→ **REQUIRED WORK**
Write out the lines starting at the line containing "pixels, height=550 pixels." and ending at the line containing "The width and height of the screenshot is (1281, 671).", copying them exactly.
INFORMATION GIVEN Block Start
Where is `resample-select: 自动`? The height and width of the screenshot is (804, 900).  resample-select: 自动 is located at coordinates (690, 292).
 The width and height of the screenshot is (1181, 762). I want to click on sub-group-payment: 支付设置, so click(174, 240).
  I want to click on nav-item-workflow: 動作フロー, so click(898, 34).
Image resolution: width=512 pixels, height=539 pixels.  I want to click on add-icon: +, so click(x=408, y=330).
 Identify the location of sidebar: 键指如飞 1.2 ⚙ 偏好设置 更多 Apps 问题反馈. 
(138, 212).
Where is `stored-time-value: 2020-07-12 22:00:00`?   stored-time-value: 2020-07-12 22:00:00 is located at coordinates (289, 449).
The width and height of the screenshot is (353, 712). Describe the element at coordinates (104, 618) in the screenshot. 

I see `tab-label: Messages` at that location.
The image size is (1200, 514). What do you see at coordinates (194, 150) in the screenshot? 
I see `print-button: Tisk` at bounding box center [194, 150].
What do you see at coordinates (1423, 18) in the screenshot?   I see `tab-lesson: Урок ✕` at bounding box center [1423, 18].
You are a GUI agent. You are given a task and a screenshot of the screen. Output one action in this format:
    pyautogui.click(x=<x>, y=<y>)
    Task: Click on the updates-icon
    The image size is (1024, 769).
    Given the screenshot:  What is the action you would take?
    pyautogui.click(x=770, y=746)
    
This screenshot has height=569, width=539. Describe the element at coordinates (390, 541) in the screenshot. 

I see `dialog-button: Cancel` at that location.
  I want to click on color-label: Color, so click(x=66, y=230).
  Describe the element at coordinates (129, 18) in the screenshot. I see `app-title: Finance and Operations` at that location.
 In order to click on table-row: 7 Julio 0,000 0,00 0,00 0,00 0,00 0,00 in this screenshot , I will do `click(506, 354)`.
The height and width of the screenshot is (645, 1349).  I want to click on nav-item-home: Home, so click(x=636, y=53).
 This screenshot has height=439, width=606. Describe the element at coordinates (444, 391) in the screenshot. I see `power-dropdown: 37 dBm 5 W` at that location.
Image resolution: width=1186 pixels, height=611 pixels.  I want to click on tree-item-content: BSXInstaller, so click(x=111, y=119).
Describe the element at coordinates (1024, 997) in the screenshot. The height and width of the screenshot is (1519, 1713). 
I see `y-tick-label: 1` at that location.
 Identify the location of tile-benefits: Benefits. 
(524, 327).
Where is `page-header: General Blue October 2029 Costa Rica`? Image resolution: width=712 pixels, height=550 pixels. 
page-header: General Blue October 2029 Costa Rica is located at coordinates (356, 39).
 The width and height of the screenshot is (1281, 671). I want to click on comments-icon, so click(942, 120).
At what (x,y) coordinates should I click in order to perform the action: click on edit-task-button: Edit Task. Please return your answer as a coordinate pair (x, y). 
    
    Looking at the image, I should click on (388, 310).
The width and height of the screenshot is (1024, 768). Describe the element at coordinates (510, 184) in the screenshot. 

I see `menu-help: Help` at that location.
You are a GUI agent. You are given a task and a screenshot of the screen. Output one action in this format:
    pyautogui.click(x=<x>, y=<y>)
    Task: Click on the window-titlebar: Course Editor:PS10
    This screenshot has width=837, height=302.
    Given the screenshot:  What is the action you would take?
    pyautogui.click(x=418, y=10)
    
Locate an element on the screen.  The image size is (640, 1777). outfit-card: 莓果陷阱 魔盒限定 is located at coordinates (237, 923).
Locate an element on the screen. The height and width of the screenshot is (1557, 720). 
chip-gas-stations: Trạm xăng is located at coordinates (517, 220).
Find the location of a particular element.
INFORMATION GIVEN Block End
→ **FINISHED TASK**
Where is `page-header: General Blue October 2029 Costa Rica`? Image resolution: width=712 pixels, height=550 pixels. 
page-header: General Blue October 2029 Costa Rica is located at coordinates (356, 39).
 The width and height of the screenshot is (1281, 671). I want to click on comments-icon, so click(942, 120).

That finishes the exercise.